The model assumes that women’s sexual relationships are most likely to be with their immediate neighbours, become increasingly less likely with men living somewhat farther away, and are non-existent with men who live beyond 2·5–3·8 km. These assumptions are neither credible nor supported by the empirical evidence in this study. Furthermore, the estimated coefficient on neighbourhood men’s lifetime partners does not change after controlling for HIV prevalence. This either means that neighbourhood men’s previous behaviour affects a woman’s future incidence even in a neighbourhood with no HIV-infected men, or it means that there is something wrong with the model, the data, or both.
The data, like the model, have serious problems, the most important of which is the very low response rates. Tanser and colleagues report that the HIV testing response rate was 63%, but factoring in the low contact rate, only 43% of eligible respondents were tested in the first wave, falling to only 34% by the third wave.2 Refusal to test was linked to higher HIV risk and prevalence.3,4 Non-response was high for the behavioural measures too: 25% of women did not complete the sexual behaviour questions, and 37% of men refused to participate in the 2004 behavioural survey.
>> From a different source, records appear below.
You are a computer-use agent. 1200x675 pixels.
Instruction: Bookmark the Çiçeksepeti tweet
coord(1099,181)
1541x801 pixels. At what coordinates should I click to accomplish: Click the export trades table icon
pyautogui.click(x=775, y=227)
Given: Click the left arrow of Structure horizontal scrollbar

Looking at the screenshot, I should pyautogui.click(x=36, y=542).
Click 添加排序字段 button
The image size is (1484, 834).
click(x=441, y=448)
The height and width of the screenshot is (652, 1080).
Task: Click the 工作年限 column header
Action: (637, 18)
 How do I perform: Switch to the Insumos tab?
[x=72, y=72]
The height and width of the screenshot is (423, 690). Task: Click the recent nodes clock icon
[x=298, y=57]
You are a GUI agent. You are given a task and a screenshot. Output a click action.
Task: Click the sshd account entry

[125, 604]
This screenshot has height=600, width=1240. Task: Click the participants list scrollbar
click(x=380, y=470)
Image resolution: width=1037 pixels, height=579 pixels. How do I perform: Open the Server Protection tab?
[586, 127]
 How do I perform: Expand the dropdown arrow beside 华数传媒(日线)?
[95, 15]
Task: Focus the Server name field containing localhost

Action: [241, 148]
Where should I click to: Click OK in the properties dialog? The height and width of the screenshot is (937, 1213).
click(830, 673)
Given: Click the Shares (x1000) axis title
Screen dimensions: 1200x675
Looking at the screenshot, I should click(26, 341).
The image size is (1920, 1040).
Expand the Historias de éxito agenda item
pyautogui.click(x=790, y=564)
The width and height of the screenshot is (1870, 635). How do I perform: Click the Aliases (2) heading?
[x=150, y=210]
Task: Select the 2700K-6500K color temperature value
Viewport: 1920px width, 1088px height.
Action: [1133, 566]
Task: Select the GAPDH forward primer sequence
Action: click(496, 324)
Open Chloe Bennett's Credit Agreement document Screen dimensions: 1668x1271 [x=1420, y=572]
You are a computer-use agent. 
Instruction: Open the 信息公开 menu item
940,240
One does not have to turn to such convoluted, indirect analytical strategies to test the concurrency hypothesis. Direct empirical evidence comes from nine published studies,5–13 spanning 20 years and multiple sites in sub-Saharan Africa, none of which is cited by Tanser and colleagues. In these studies, half to three-quarters of observed HIV incidence in stable couples can be definitively attributed to concurrent sexual partners. It is not acceptable to state that “the effect of concurrent partnerships on HIV incidence has not been appropriately tested in a sub-Saharan African setting”.1
The tone of the academic debate about the effect of concurrent partnerships on HIV risk is puzzling. Science and policy would be best served by moving beyond the longstanding partner reduction messages to test specific concurrency reduction interventions the old-fashioned way, with a multisite randomised controlled trial. Such studies are in development, and, contrary to Tanser and colleagues’ assertions, they are quite feasible.
We declare that we have no conflicts of interest.